Simpatisan kubu Soerjadi yang didukung unsur militer Orba menyerang markas ‘Banteng’ di Jalan DIponegoro 58, Menteng, Jakarta Pusat. Pangdam Jaya Sutiyoso dan anak buahnya tak kuasa mencegah penyerangan itu. Segenap rakyat Indonesia berduka. Peristiwa Kudatuli menyebabkan lima orang meninggal dunia, puluhan orang hilang, dan ratusan lainnya luka-luka.

“Akhirnya perwira Polri yang tahu saya (Rosihan Anwar) wartawan senior, mengizinkan insan-insan pers maju lagi 25 meter. Sampailah kami di jembatan kecil yang melingtangi kali Jalan Surabaya. Dari sana kami bisa memandang luas ke kiri. Tampak depan markas PDI laki-laki tegap berpakaian hitam dengan tanda gambar Banteng, dengan potongan rambut cepak, beramai-ramai melemparkan batu ke rumah yang sedang terbakar.”

“Serangan itu dibalas dengan tidak kurang sengitnya oleh pengikut Megawati dengan timpukan batu pula. Seorang penduduk memberitahukan kepada saya bahwa sejak pagi-pagi benar bus-bus datang dan berhenti di jalan sekitar bioskop terdekat. Megaria. Dari bus-bus itu keluar laki-laki yang menjadi barisan penyerang markas PDI. Asap mengepul dari atap yang gentengnya sudah pecah-pecah. Tidak kelihatan mobil pemadam kebakaran. Lama-lama rumah ini bisa terbakar habis, pikir saya,” ungkap Rosihan Anwar dalam buku Sejarah Kecil ‘Petite Histoire’ Indonesia Jilid 1 (2004).

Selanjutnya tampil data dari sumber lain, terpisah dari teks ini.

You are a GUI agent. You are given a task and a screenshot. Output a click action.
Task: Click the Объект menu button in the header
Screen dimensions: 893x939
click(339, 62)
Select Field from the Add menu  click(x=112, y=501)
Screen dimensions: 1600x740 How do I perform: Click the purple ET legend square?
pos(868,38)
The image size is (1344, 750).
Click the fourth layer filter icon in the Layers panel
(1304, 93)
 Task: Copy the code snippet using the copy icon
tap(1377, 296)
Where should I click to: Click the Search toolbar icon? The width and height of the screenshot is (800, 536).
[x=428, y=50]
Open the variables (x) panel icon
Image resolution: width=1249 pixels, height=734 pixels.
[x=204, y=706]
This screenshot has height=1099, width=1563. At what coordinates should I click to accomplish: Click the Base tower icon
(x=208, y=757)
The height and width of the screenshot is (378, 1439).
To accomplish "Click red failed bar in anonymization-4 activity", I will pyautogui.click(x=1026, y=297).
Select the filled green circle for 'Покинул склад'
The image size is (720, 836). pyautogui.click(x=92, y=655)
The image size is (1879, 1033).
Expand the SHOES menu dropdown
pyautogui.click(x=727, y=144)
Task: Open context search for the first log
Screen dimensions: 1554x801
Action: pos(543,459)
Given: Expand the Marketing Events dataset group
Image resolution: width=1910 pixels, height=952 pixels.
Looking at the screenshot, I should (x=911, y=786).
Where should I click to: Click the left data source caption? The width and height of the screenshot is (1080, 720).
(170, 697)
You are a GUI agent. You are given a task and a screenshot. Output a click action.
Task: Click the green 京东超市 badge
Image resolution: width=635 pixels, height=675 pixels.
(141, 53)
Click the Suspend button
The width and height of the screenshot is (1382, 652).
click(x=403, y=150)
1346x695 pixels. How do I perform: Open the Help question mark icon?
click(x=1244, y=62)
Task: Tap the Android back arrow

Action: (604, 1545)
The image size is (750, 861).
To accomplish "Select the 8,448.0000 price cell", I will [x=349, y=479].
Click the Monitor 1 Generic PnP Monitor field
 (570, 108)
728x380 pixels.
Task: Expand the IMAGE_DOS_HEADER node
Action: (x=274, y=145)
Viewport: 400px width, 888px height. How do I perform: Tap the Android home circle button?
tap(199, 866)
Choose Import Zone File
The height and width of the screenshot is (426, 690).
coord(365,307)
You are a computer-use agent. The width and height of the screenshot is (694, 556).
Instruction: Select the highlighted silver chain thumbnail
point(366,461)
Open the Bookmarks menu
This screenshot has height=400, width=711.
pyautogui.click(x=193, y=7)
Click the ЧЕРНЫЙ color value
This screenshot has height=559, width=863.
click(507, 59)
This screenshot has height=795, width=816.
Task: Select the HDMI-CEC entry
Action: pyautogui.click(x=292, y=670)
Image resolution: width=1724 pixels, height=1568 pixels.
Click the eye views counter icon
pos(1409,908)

Sutiyoso saat menjabat sebagai Pangdam Jaya, memberikan penjelasan kepada media soal kondisi DKI Jakarta di Makodam Jaya pada 28 Juni 1996, atau sebulan sebelum peristiwa kerusuhan 27 Juli 1996. (Antara/Saptono)

Peristiwa itu menggemparkan seisi Nusantara. Apalagi Kudatuli dianggap sebagai pelanggaran HAM berat. Namun, kuasa Orba meruntuhkan segalanya. Tiada yang berani mengusut. Sekalipun banyak orang yang memahami andil besar Orba di balik Peristiwa Kudatuli.

Semuanya berubah ketika Orba runtuh. Mereka yang dianggap bertanggung jawab atas Peristiwa Kudatuli mulai muncul ke permukaan. Apalagi, pada masa Megawati Soekarnoputri naik sebagai Presiden. Penyelidikan terkait Peristiwa Kudatuli memuncak.

Kejaksaan Tinggi Jakarta pun kemudian menetapkan Mantan Pangdam Jaya yang kini menjabat sebagai Gubernur DKI Jakarta, Sutiyoso sebagai tersangka pada 7 Juli 2004. Penetapan Sutiyoso dilakukan karena ia sebagai Pangdam Jaya dianggap lalai melindungi warga sipil pada Peristiwa Kudatuli.

Sutiyoso sendiri tak gentar dengan penetapannya sebagai tersangka. Ia meyakini hubungannya dengan Megawati yang kini menjabat Presiden Indonesia justru baik-baik saja. Lebih lagi, Megawati justru salah satu mendukungnya jadi Gubernur Jakarta. Sutiyoso meyakini Megawati mengetahui posisinya dalam Peristiwa Kudatuli.

Belakangan, status tersangka Sutiyoso tak bertahan lama. Sebab, Megawati telah turun dari kuasa dan penyelesaian terkait Peristiwa Kudatuli tak pernah serius.

"Saya siap. Saya dan bekas anak buah saya, semuanya siap. Tetapi kenapa setiap kali terjadi kerusuhan selalu aparat yang disalahkan. Itu namanya tidak adil," kata Sutiyoso beberapa hari setelah penetapan dirinya sebagai tersangka dikutip Tempo.co, 11 Juni 2004.